Piquante is demi-glace sharpened with a white wine and vinegar reduction, garnished with cornichons, capers, tarragon, chervil, and parsley. It is the sauce for leftover meats — specifically, rôti de porc réchauffé (reheated roast pork) — and its genius lies in using aggressive acidity and pungent garnishes to compensate for the flavour loss that occurs when meat is cooked, cooled, and reheated. In a tradition that wasted nothing, Piquante ensured that yesterday's roast tasted as compelling as today's. Sweat 2 tablespoons of finely minced shallots in butter until translucent. Add 100ml of dry white wine and 50ml of white wine vinegar. Reduce by two-thirds — the reduction should be intensely sharp, almost uncomfortable to taste alone. Add 400ml of demi-glace and simmer for 15 minutes. Strain through a fine chinois.

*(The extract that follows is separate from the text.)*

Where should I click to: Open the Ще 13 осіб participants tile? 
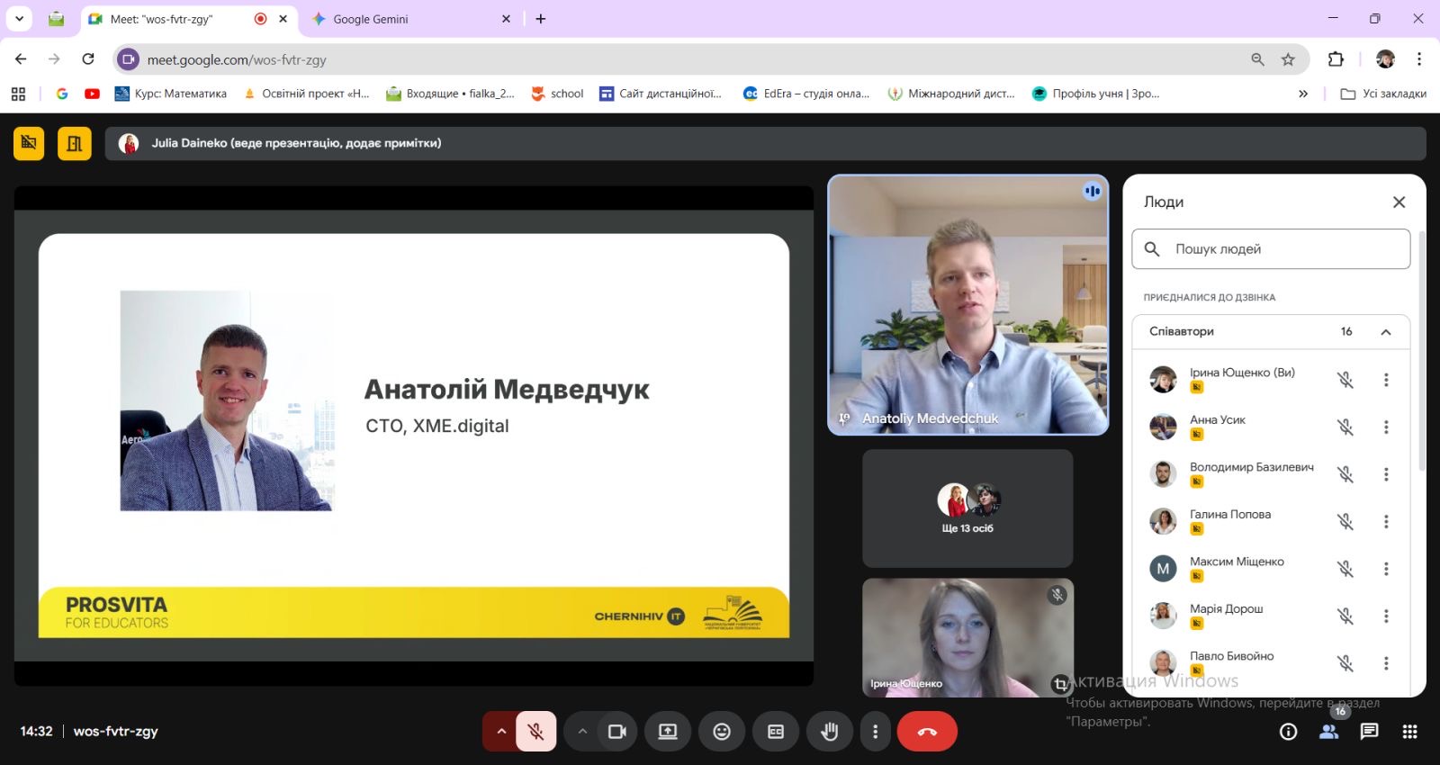[968, 509]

Prepare the garnish: 30g of cornichons (the tiny French gherkins, not American dill pickles), cut into 3mm rounds; 1 tablespoon of small capers, drained and rinsed; and 1 tablespoon each of chopped tarragon, chervil, and flat-leaf parsley. Add the cornichons and capers to the hot sauce. Add the herbs off heat — they discolour within seconds in hot liquid. The finished Piquante should taste sharp first (the vinegar reduction), savoury second (the demi-glace), and finish with bursts of brine (capers, cornichons) and fresh herb. It should provoke appetite, not satisfy it — the sauce's role is to make you want to eat more of the meat it accompanies. Piquante and Sauce Charcutière share parentage — Charcutière is essentially Sauce Robert (mustard-onion espagnole) with the same cornichon garnish. The two sauces sit side by side in every classical reference because they solve the same problem (sharpening pork) from different angles: Piquante through vinegar and herbs, Charcutière through mustard and onion.

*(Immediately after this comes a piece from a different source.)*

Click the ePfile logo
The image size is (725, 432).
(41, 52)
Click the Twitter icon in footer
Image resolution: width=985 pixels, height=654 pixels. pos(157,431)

1. The vinegar-wine reduction must be aggressive — reduced by two-thirds minimum. 2. Cornichons, not dill pickles — the smaller size and sharper flavour are essential. 3. Herbs go in off heat. 4. The sauce must provoke appetite — if it is balanced and polite, it has failed. 5. This is a sauce for reheated or leftover meat — its sharpness compensates for flavour loss.

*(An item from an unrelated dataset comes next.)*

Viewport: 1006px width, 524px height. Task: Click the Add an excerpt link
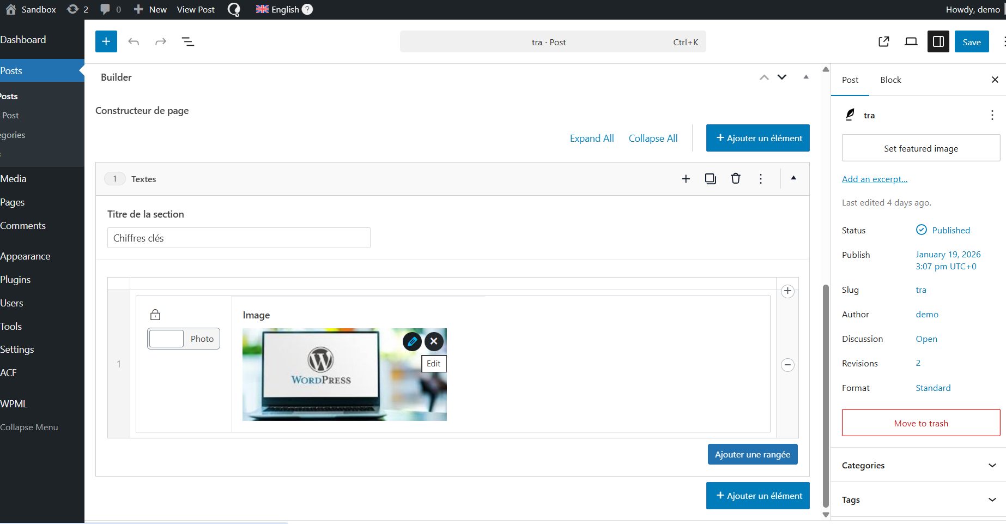tap(874, 179)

Add a teaspoon of Dijon mustard alongside the vinegar reduction — it bridges the gap between Piquante and Charcutière and amplifies the sharpness. For roast pork service, warm leftover pork slices gently in the sauce itself for 5 minutes — the meat absorbs the flavour and the sauce body thickens slightly around the meat. This is the traditional method and superior to napping cold pork with hot sauce.
Not reducing the vinegar base enough, leaving the sauce generically tart. Using American pickles instead of French cornichons — completely different flavour profile. Adding herbs to hot sauce and cooking them into grey mush. Making the sauce too thick — Piquante should be pourable, not a paste.